Сергей Есенин на открытии памятника А. И. Кольцову
Кадр кинохроники. Москва. 3 ноября 1918. Фрагмент
“Народный поэт” “опомнился” гораздо быстрее, чем можно было ожидать. На это ему понадобилось чуть больше двух недель.
Позже, как бы отвечая на вопрос, где он был во время Февральской революции, Есенин насочинит немало по-хлестаковски вдохновенных легенд. Так, в поэме “Анна Снегина” он заговорит от имени фронтовика-де-зертира, измученного войной “за чей-то чужой интерес”:
О своем дезертирстве Есенин будет рассказывать неоднократно – с новыми и новыми подробностями.

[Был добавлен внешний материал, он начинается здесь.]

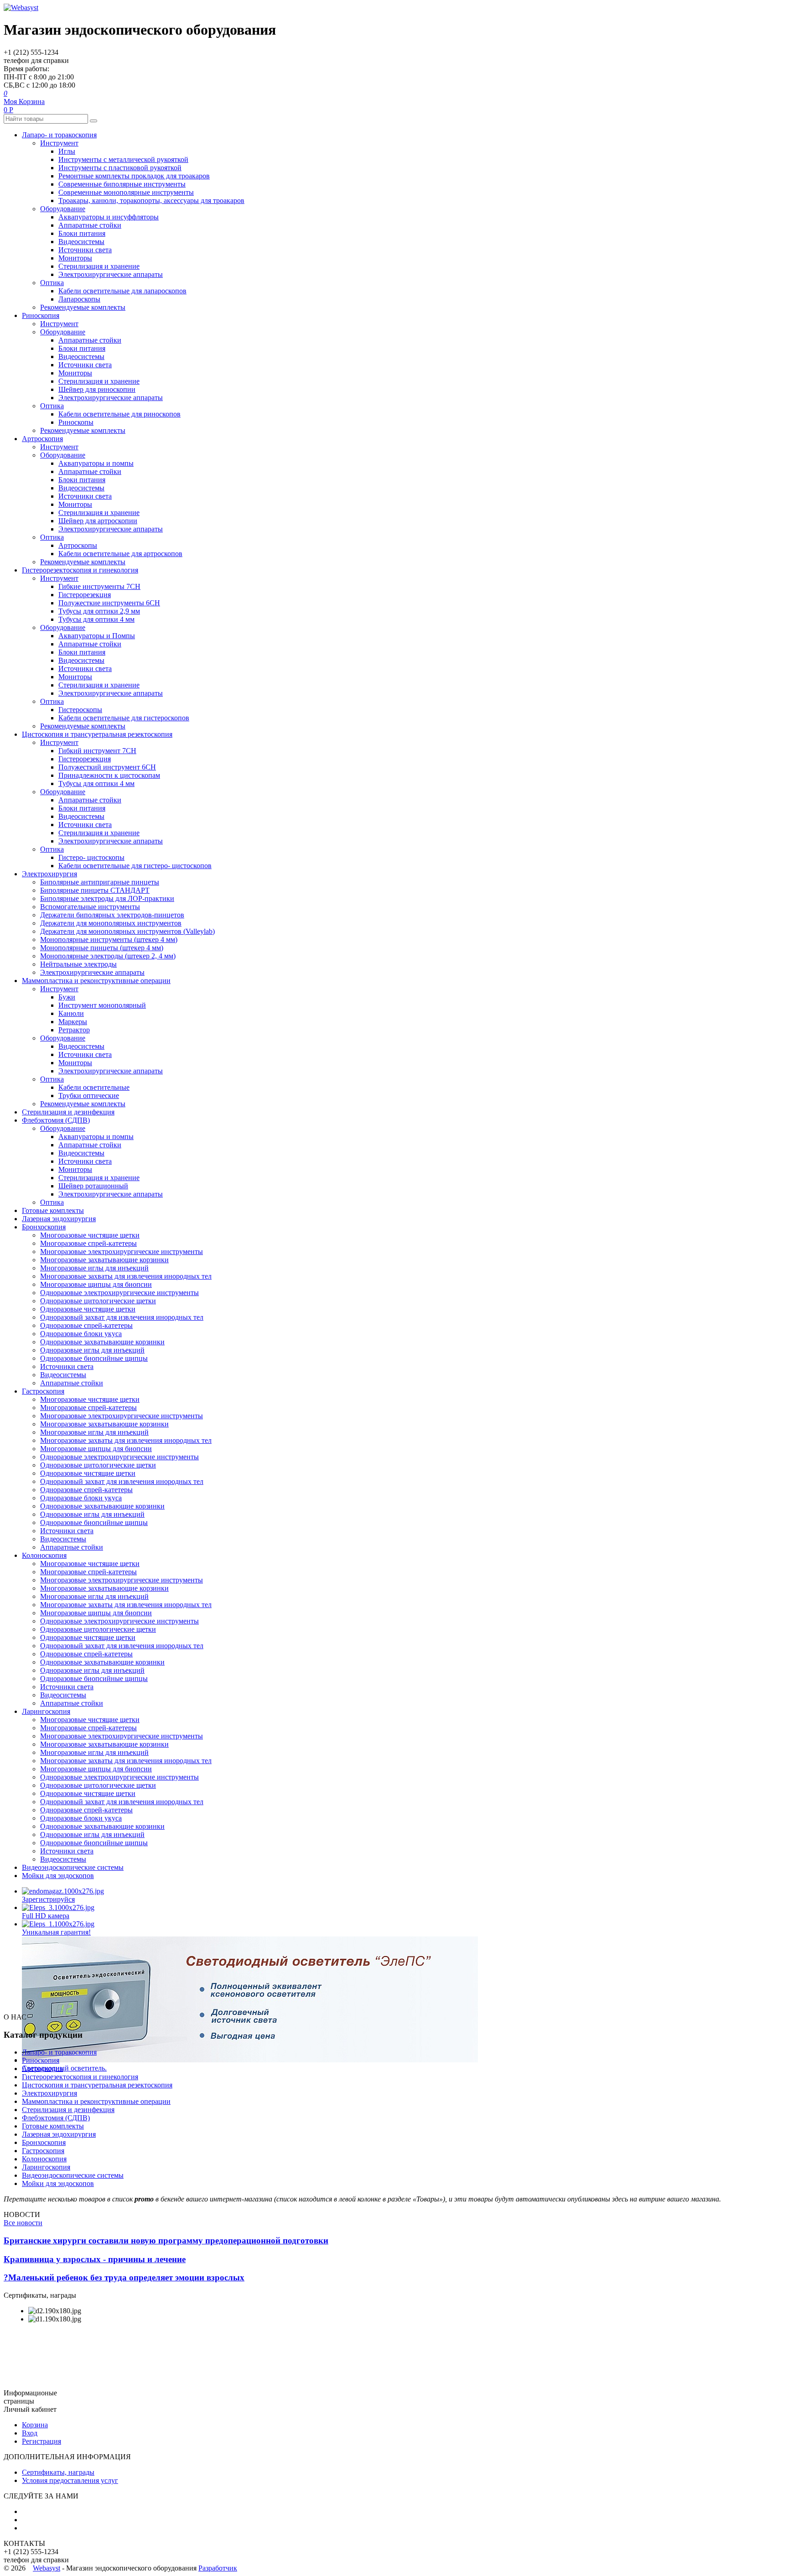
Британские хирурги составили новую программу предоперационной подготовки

Один из таких рассказов записал Э. Герман: “Лавры воина его не прельщали. Не без кокетства излагал свою дезертирскую эпопею. Попал как-то в уличную облаву. Спасся бегством. Укрылся в дворовой уборной.
– Веришь ли: два часа там сидел”[332].
Другую версию передала в своих воспоминаниях С. Виноградская: “На Новую Землю бежал дезертиром во времена Керенского. Рассказывал он о жизни своей там, в избе с земляным полом, о борьбе за существование и о борьбе с большими прожорливыми птицами, которые забирались в комнату и уничтожали все запасы пищи и воды. <…> Больше всего запомнилось описание этих птиц, – больших, беспокойных и сильных птиц. И сам Есенин, похожий на белую нежную птицу, словно вырастал, когда характерным движением рук описывал их” [333].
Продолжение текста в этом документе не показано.